Index design

March 2, 2014

Index design

Filed under: Index — hourim @ 8:35 am

Here it is a very brief discussion I have had with one of my colleagues about index design

Colleague: what kind of index would you suggest to cover the following query?

SELECT
     rowid
    ,a.*
FROM  message_out a
WHERE sms_status    in (700, 707)
AND  (scheduled_time is null
      OR scheduled_time   <= :1)
AND   provider_id     in (0,0)
ORDER BY
      priority_level desc,
      creation_time asc;

----------------------------------------------------------------------------
| Id | Operation         | Name        | Rows | Bytes |TempSpc| Cost (%CPU)|
----------------------------------------------------------------------------
| 0  | SELECT STATEMENT  |             | 5529 | 1376K |       | 4769 (1)   |
| 1  | SORT ORDER BY     |             | 5529 | 1376K | 1856K | 4769 (1)   |
|* 2 |  TABLE ACCESS FULL| MESSAGE_OUT | 5529 | 1376K |       | 4462 (1)   |
----------------------------------------------------------------------------

Predicate Information (identified by operation id):
---------------------------------------------------
2 - filter(("SMS_STATUS"=700 OR "SMS_STATUS"=707)
AND ("SCHEDULED_TIME" IS NULL OR "SCHEDULED_TIME"<=:1)
AND "PROVIDER_ID"=0)

Me: and what have you ended up with until now?

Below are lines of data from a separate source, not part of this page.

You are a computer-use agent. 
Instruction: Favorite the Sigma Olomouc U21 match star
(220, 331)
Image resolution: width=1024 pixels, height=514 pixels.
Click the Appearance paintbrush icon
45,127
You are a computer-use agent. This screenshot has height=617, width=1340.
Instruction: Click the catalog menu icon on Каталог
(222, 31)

Colleague: here my suggested index and the related execution plan

CREATE INDEX virtual_index ON MESSAGE_OUT(sms_status,scheduled_time,provider_id) ;

---------------------------------------------------------------------------------------
| Id | Operation                   | Name          | Rows | Bytes |TempSpc| Cost (%CPU)|
---------------------------------------------------------------------------------------
| 0  | SELECT STATEMENT            |               | 5529 | 1376K |       | 446 (1)    |
| 1  | SORT ORDER BY               |               | 5529 | 1376K | 1856K | 446 (1)    |
| 2  | INLIST ITERATOR             |               |      |       |       |            |
|* 3 |  TABLE ACCESS BY INDEX ROWID| MESSAGE_OUT   | 5529 | 1376K |       | 140 (0)    |
|* 4 |   INDEX RANGE SCAN          | VIRTUAL_INDEX | 5529 |       |       | 6 (0)      |
---------------------------------------------------------------------------------------

Me: I would not have created the same index

Me: here it is the index I would have created (after several questions regarding the data distribution, the table data volume, the use of bind variables, etc…)

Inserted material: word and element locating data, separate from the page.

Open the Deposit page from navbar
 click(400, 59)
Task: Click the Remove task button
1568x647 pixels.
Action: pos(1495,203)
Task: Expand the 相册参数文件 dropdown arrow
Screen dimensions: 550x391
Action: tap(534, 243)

create index mho_ind on MESSAGE_OUT (status, provider_id, scheduled_time);

Me: and if sms_status contains repetitive values then I would have added a compress command to that index creation

Colleague: there is no difference in the execution plan either by using my index or your index

------------------------------------------------------------------------------------------
| Id | Operation                     | Name          | Rows | Bytes |TempSpc| Cost (%CPU)|
------------------------------------------------------------------------------------------
| 0  | SELECT STATEMENT              |               | 5529 | 1376K |       | 446 (1)    |
| 1  | SORT ORDER BY                 |               | 5529 | 1376K | 1856K | 446 (1)    |
| 2  |  INLIST ITERATOR              |               |      |       |       |            |
|* 3 |   TABLE ACCESS BY INDEX ROWID | MESSAGE_OUT   | 5529 | 1376K |       | 140 (0)    |
|* 4 |    INDEX RANGE SCAN           | VIRTUAL_INDEX | 5529 |       |       | 6 (0)      |
------------------------------------------------------------------------------------------

Me: no, it is not the same plan. Please always consider the predicate part

Me: what is the predicate part of the plan using your index

Colleague: this is my index predicate part


Predicate Information (identified by operation id):
 ---------------------------------------------------
 3 - filter("SCHEDULED_TIME" IS NULL OR "SCHEDULED_TIME"<=:1)
 4 - access(("SMS_STATUS"=700 OR "SMS_STATUS"=707) AND "PROVIDER_ID"=0)
     filter("PROVIDER_ID"=0) --> additional filter operation

Colleague: and this is your index predicate part

Predicate Information (identified by operation id):
---------------------------------------------------
 3 - filter("SCHEDULED_TIME" IS NULL OR "SCHEDULED_TIME"<=:1)
 4 - access(("SMS_STATUS"=700 OR "SMS_STATUS"=707) AND "PROVIDER_ID"=0)
--> no additional filter operation

Me: and did you pointed out the difference or not yet?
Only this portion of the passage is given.